I have received some cards this year. They are from my closest family and friends who have succeeded in keeping up with my address and location. The good news is that, to the best of my knowledge (and God, if you are up in the ether somewhere, I am not taunting you, and please don’t laugh at such presumption on my behalf) my mailing address is fixed. Two days ago, I met the man who has the post office box next to mine. I said, “Can you imagine, my family has had this box for 50 years, and I have never met you?” His crusty retort? “Well, I have had this box for 87 years, and I have never met you.” I surely hope my family has the same box for another 50 years.

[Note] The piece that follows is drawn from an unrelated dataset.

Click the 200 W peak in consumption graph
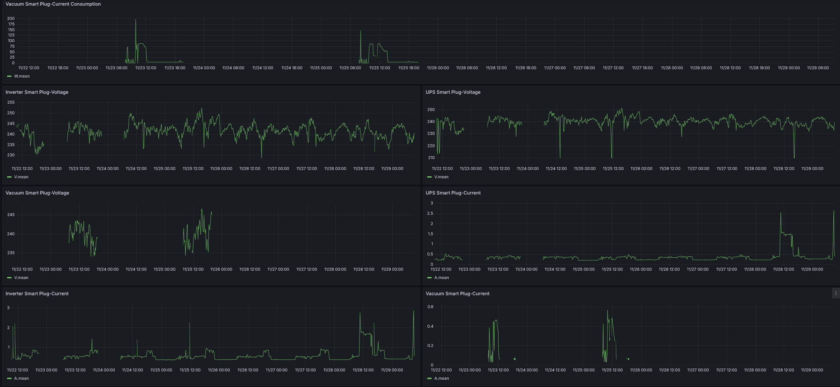840x387 pixels. (x=136, y=20)
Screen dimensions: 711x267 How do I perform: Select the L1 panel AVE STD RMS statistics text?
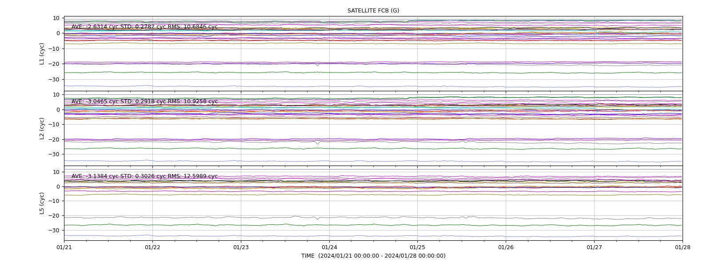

I hesitate to launch a Holiday Letter of my own. 2014 has been a year of trials and triumphs. My progeny have surprised and surpassed my expectations of them in their pursuits in life. However, of more importance, each, in their own way, have demonstrated character, compassion and integrity. In my mind, there are no awards, career-paths or achievements that can outshine the importance of character, compassion and integrity. 2014 has granted me a renewed appreciation of the value of family and friendships. They have kept me aloft when I nearly lost my way. My father’s death and a series of relocations left me rudderless and adrift. Yet, when I needed help, it was there. Always. Inexplicably. I am left with profound gratitude for the blessings that seem to populate my life, even in those darkest moments. I believe there is a mathematical formula that can reduce this phenomenon to something we can all understand; the absolute value in any moment of despair, loss or sorrow is love.
This year, I was in receipt of fewer-than-ever Christmas cards, photos cards and Holiday Letters. However, I was more than ready to break them open and see just what kind of year 2014 delivered to those about whom I care…..and better yet, I looked forward to reading what hopes my friends and family held for 2015. I was delighted. Meanwhile, I am still waiting for that one card that always closes the season. I hope my friend has my address…
Wishing good health, hope and effervescent light – d.